Item coordinate data:
--- Begin ---

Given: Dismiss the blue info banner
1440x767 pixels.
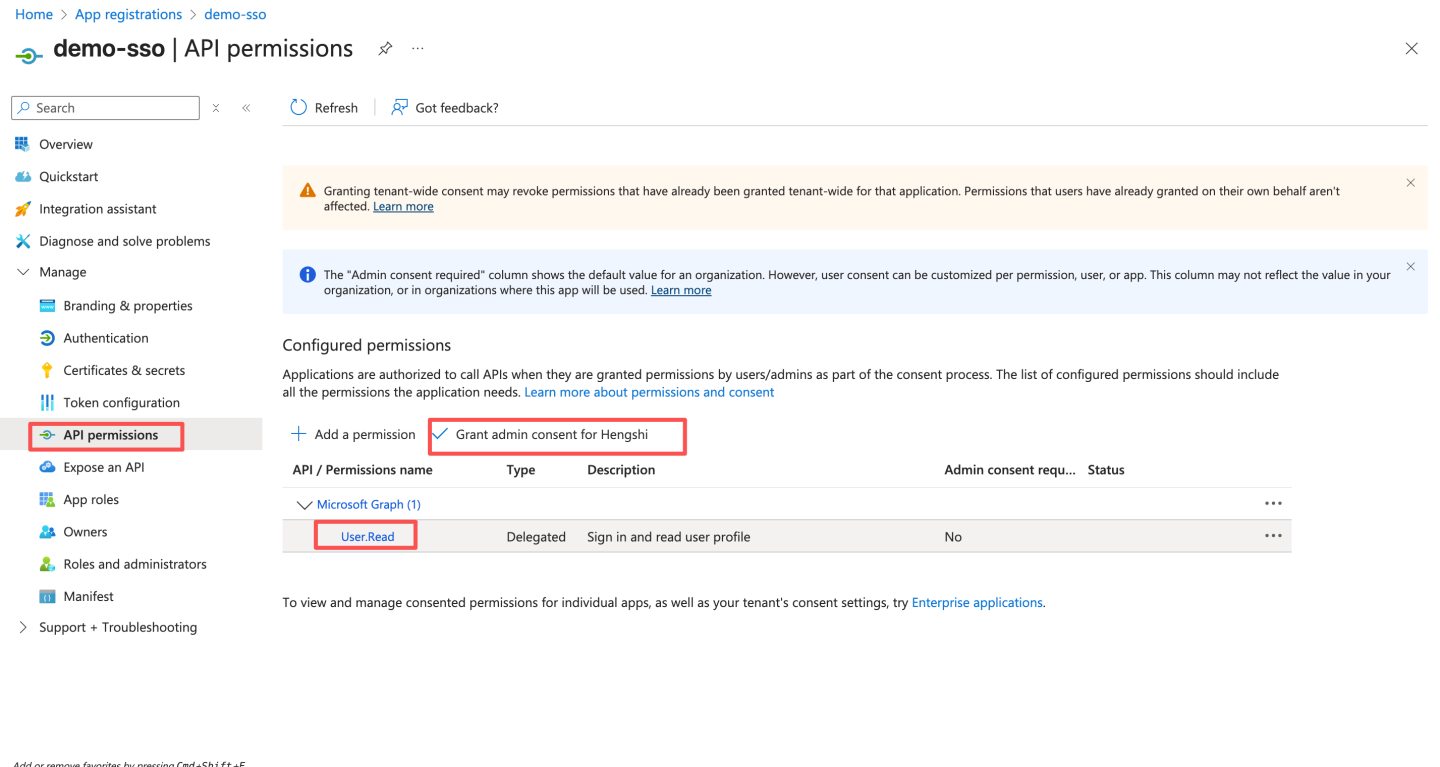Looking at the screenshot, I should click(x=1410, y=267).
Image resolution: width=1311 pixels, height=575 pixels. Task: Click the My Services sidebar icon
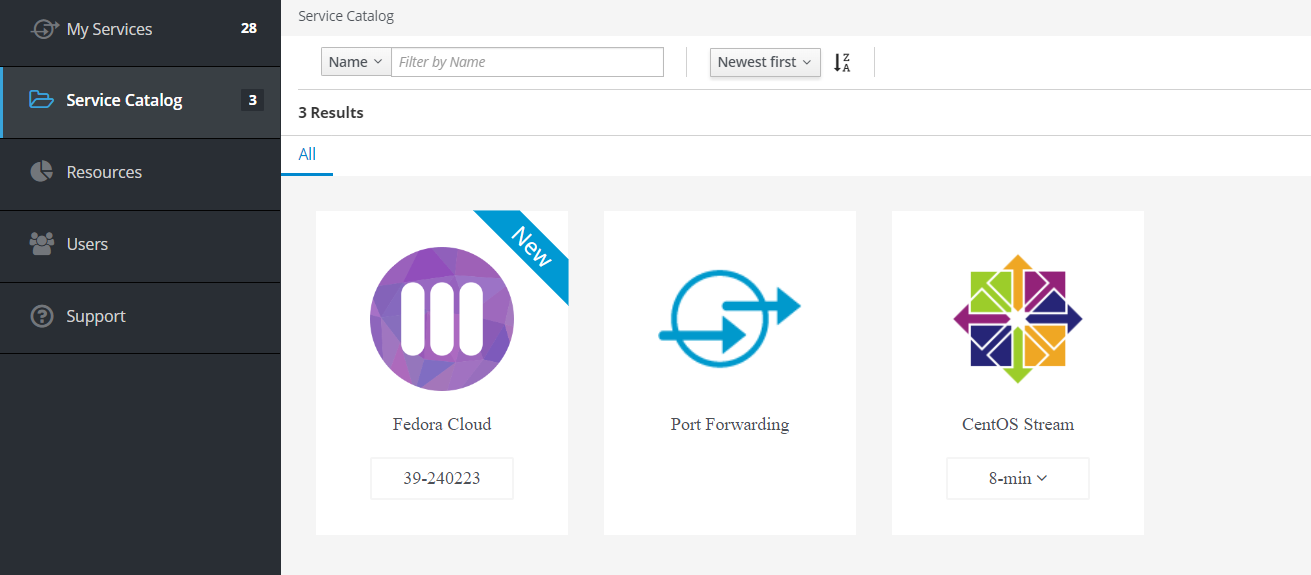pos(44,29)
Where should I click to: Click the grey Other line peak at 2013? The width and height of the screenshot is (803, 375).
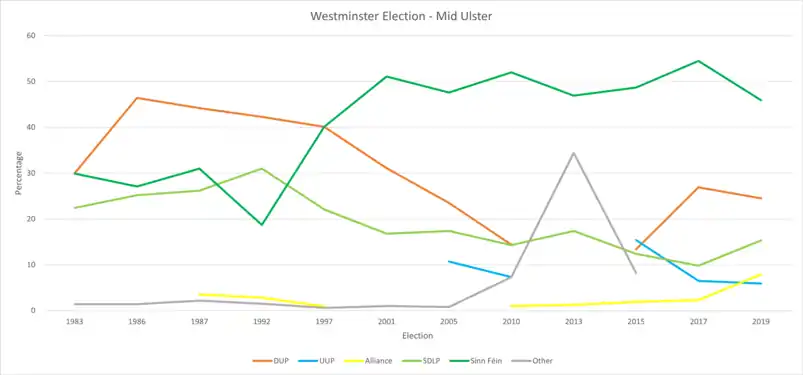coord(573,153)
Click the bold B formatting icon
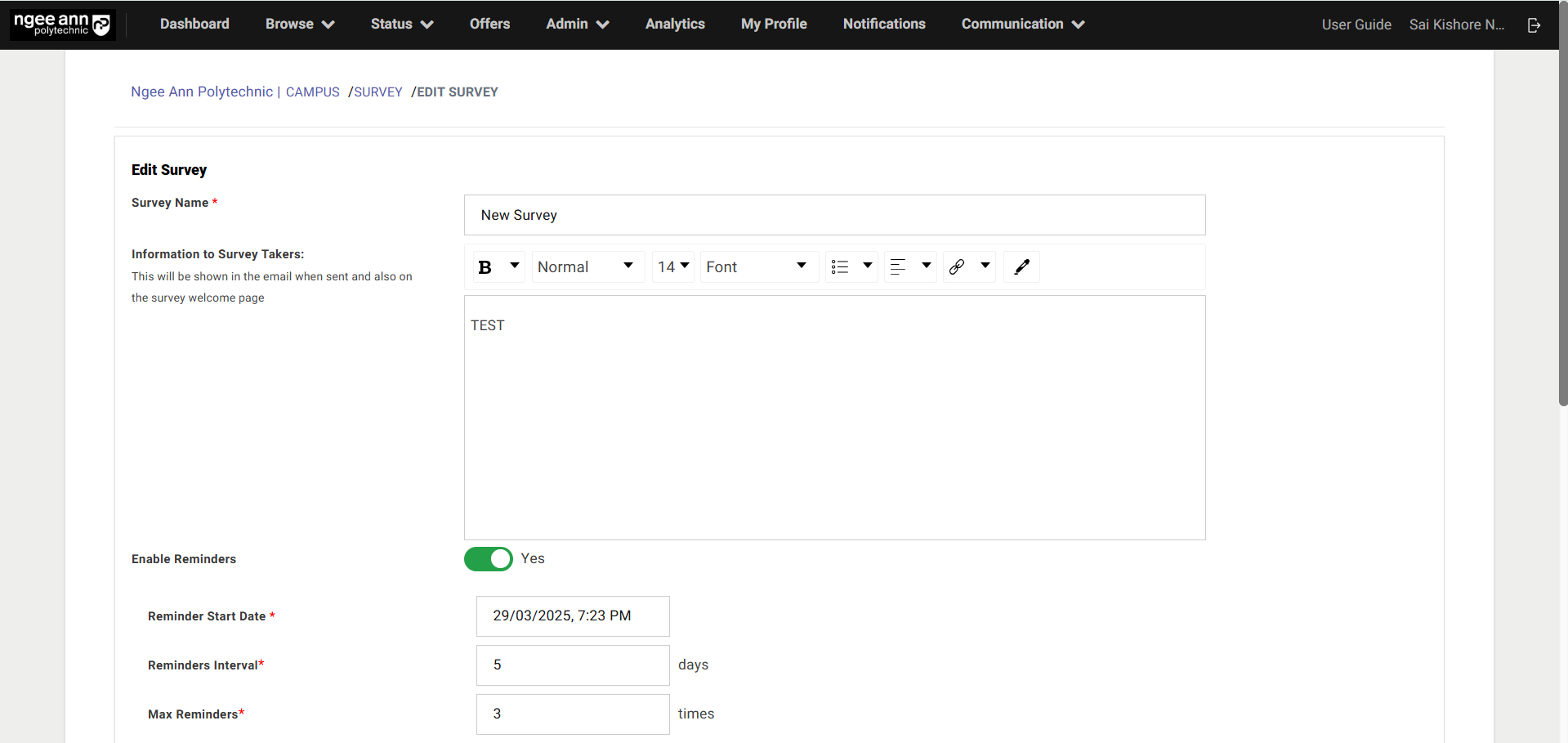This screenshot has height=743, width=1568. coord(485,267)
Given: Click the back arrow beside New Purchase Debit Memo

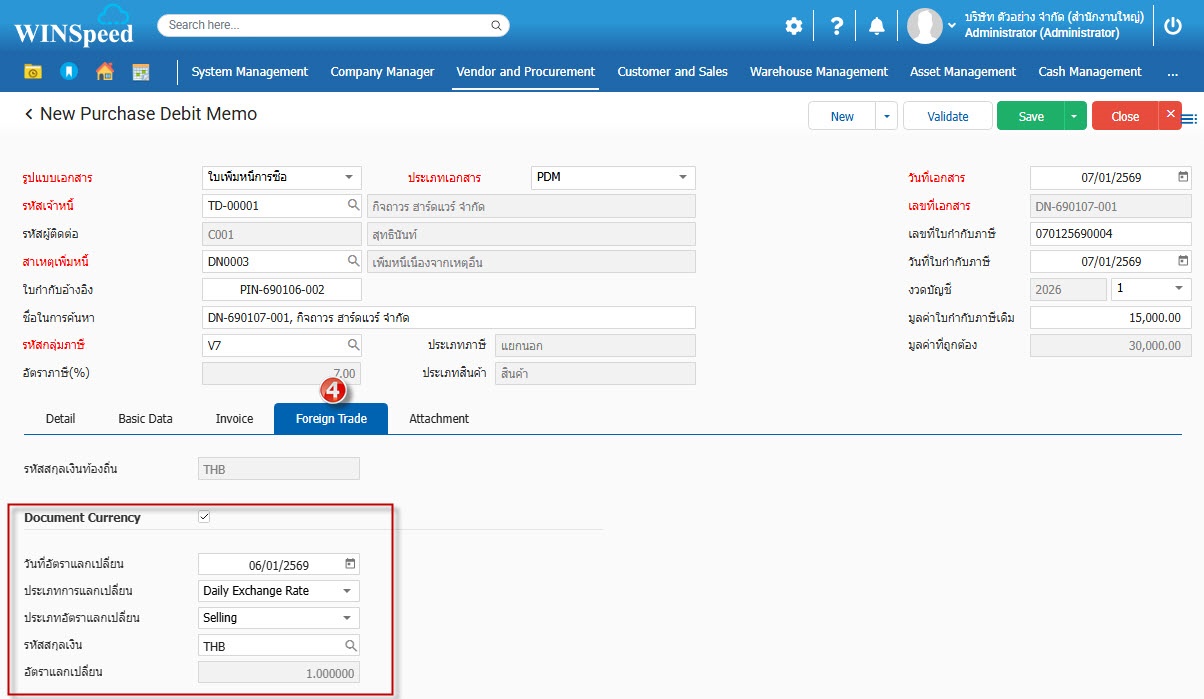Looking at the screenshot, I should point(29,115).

--- End ---

WHAT THE TASK ASKS: Please copy out the lines above, starting with the line containing "Click the bold B formatting icon" and continuing through the last of them, keeping their wording unchanged. Leave the pictures out of your copy.

ANSWER IN FULL:
Click the bold B formatting icon
This screenshot has height=743, width=1568. coord(485,267)
Given: Click the back arrow beside New Purchase Debit Memo

Looking at the screenshot, I should point(29,115).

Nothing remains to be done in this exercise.